(Stored items)

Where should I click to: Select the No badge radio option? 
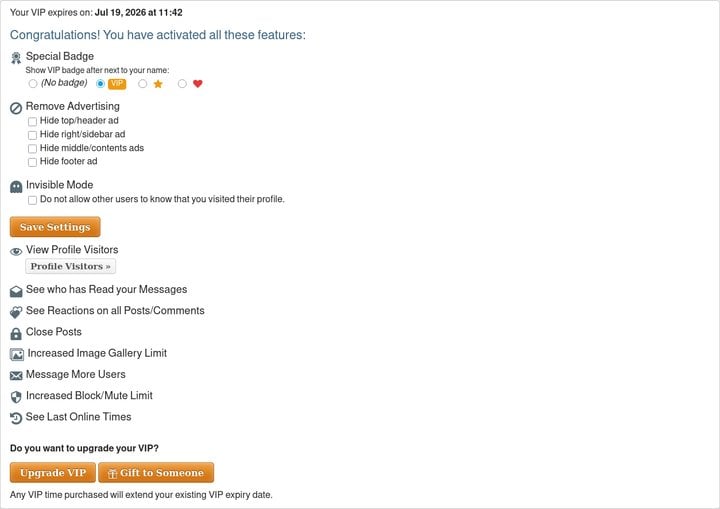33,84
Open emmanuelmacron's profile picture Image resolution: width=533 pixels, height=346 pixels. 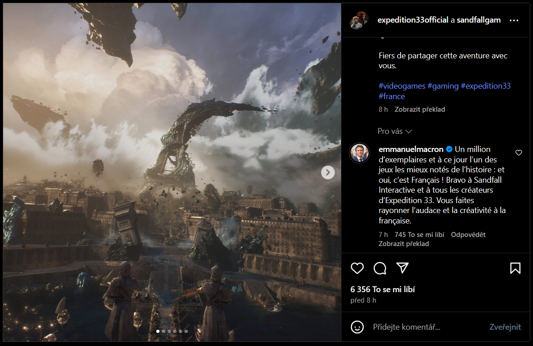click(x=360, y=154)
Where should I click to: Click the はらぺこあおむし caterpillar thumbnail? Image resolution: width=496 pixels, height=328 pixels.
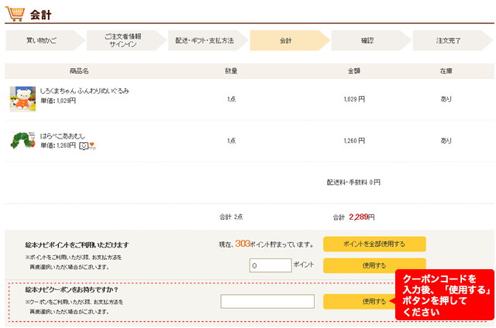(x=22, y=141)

### Task objective:
Pictures are not part of the copy. Extract exactly the lines from the line containing "Where should I click to: Click" through the final line of the entries above, both included.

### Response area:
Where should I click to: Click the はらぺこあおむし caterpillar thumbnail? Image resolution: width=496 pixels, height=328 pixels.
(x=22, y=141)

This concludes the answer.